* **Data extracts**:
..............................

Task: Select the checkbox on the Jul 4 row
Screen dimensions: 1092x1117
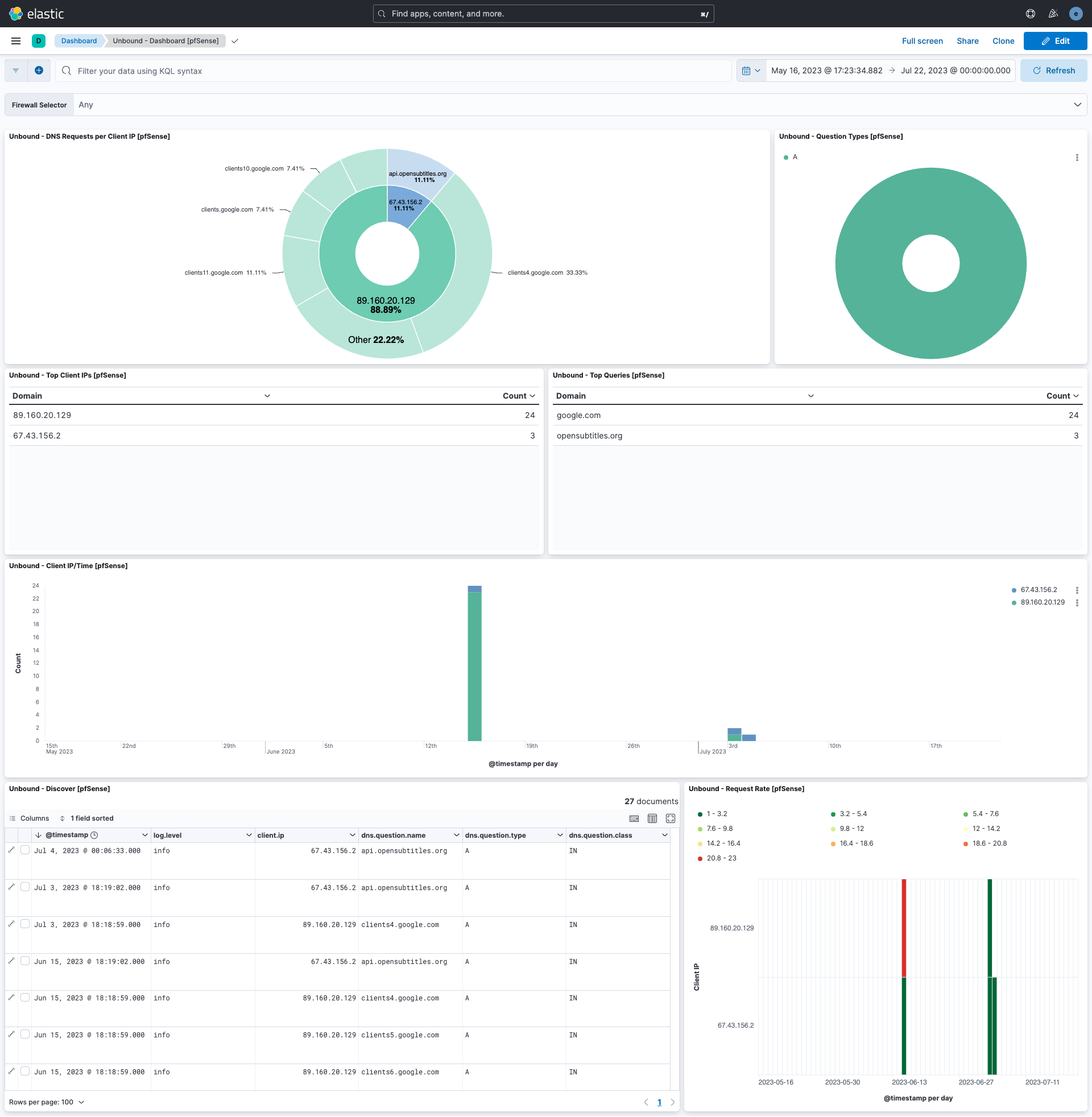Action: coord(25,849)
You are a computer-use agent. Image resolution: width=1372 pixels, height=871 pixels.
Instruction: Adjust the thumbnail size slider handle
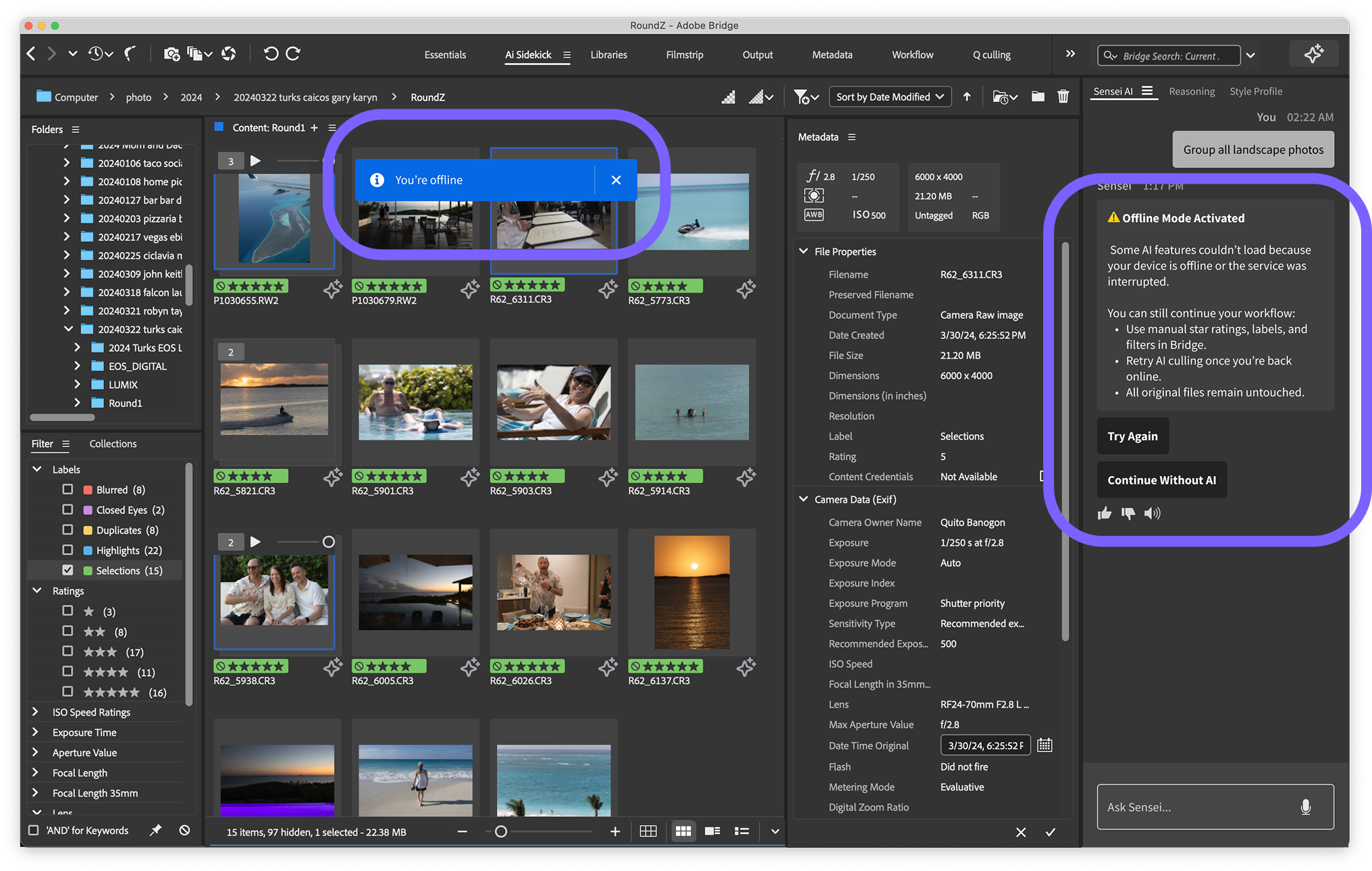501,831
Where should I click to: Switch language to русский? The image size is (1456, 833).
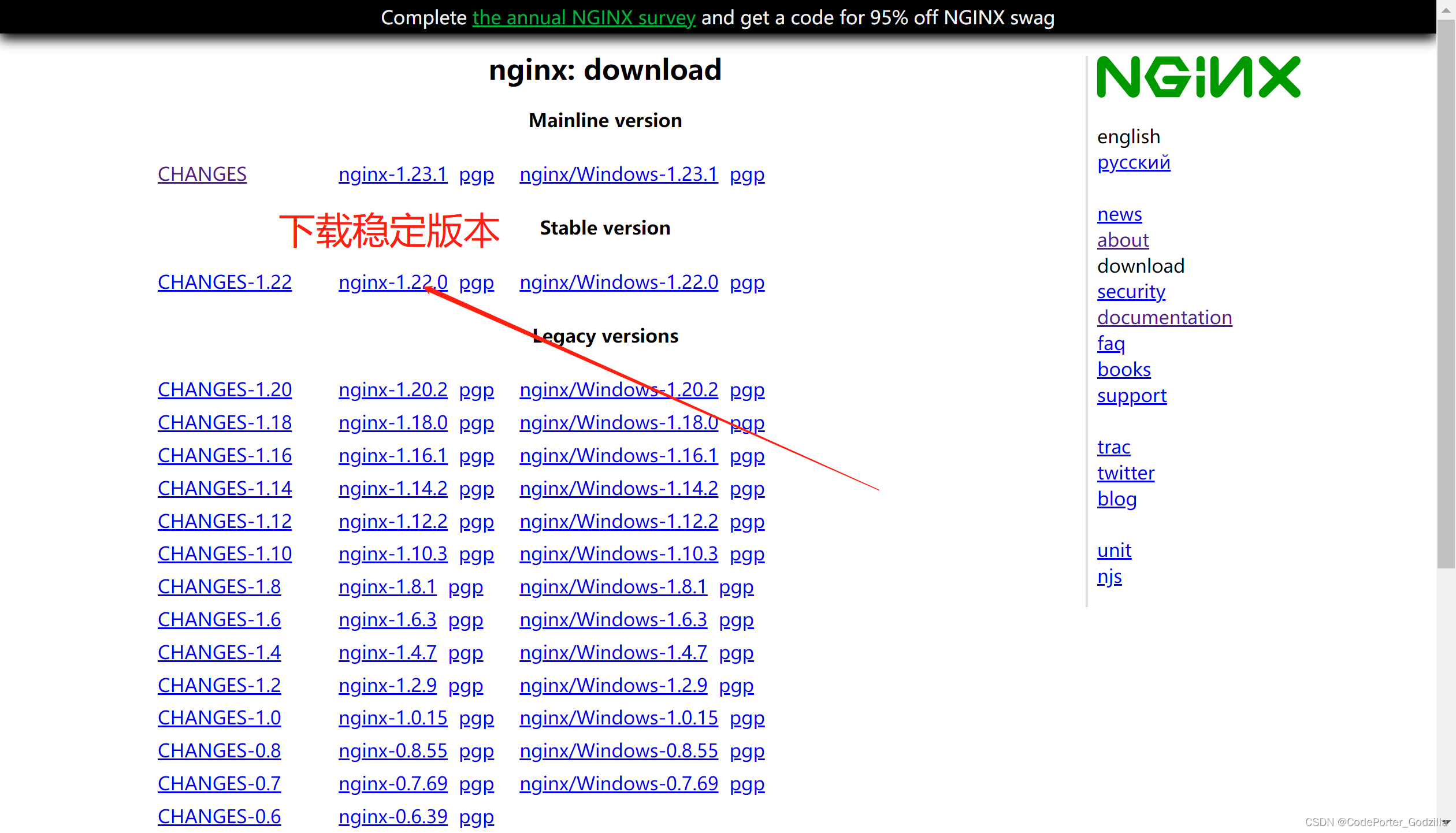pyautogui.click(x=1133, y=162)
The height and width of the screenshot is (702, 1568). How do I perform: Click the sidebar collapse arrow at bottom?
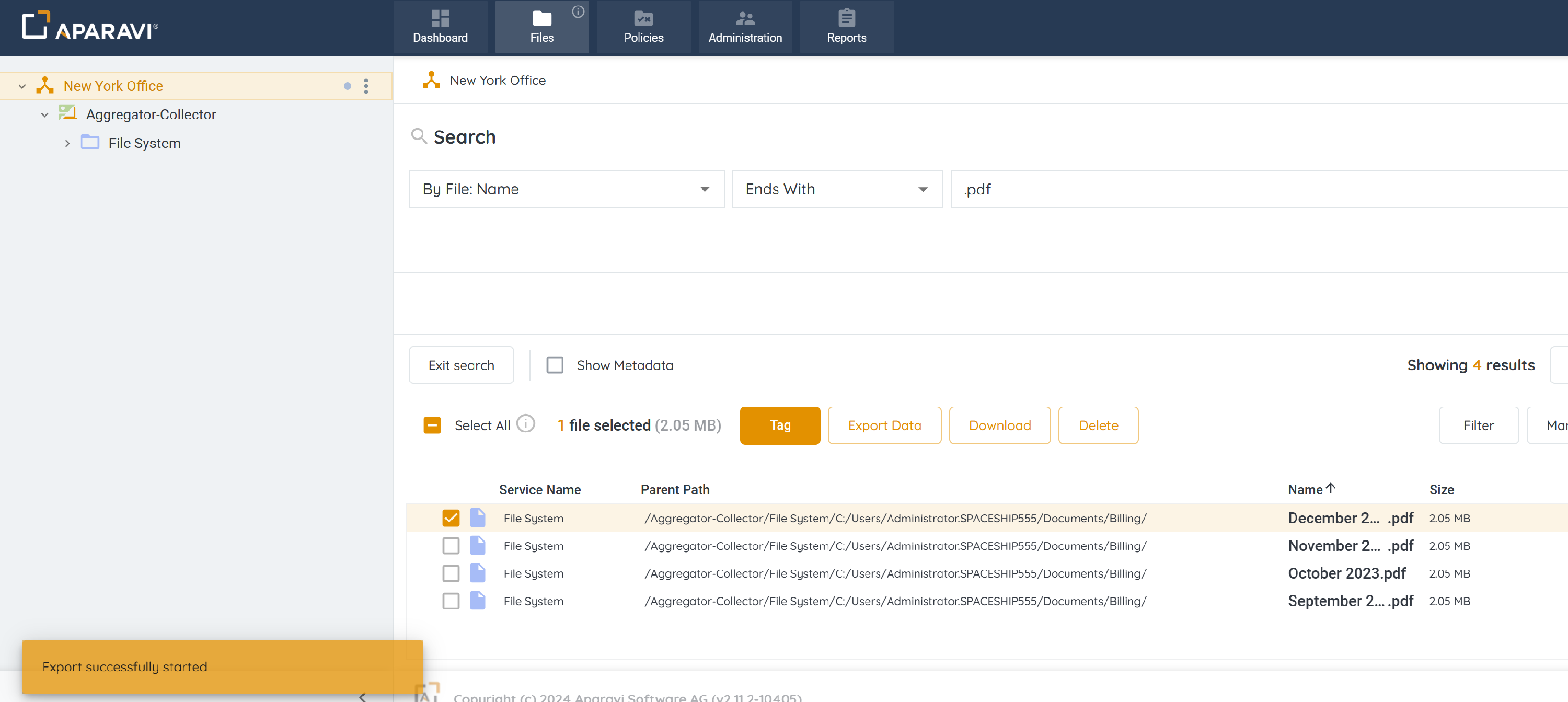tap(362, 697)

..............................

* **What to work on**:
Leave out the pictures and output every record above precisely as given.

* **Solution for this task**:
Task: Select the checkbox on the Jul 4 row
Screen dimensions: 1092x1117
Action: coord(25,849)
You are a computer-use agent. Image resolution: width=1372 pixels, height=871 pixels.
Instruction: Adjust the thumbnail size slider handle
501,831
Where should I click to: Switch language to русский? The image size is (1456, 833).
pyautogui.click(x=1133, y=162)
The height and width of the screenshot is (702, 1568). How do I perform: Click the sidebar collapse arrow at bottom?
tap(362, 697)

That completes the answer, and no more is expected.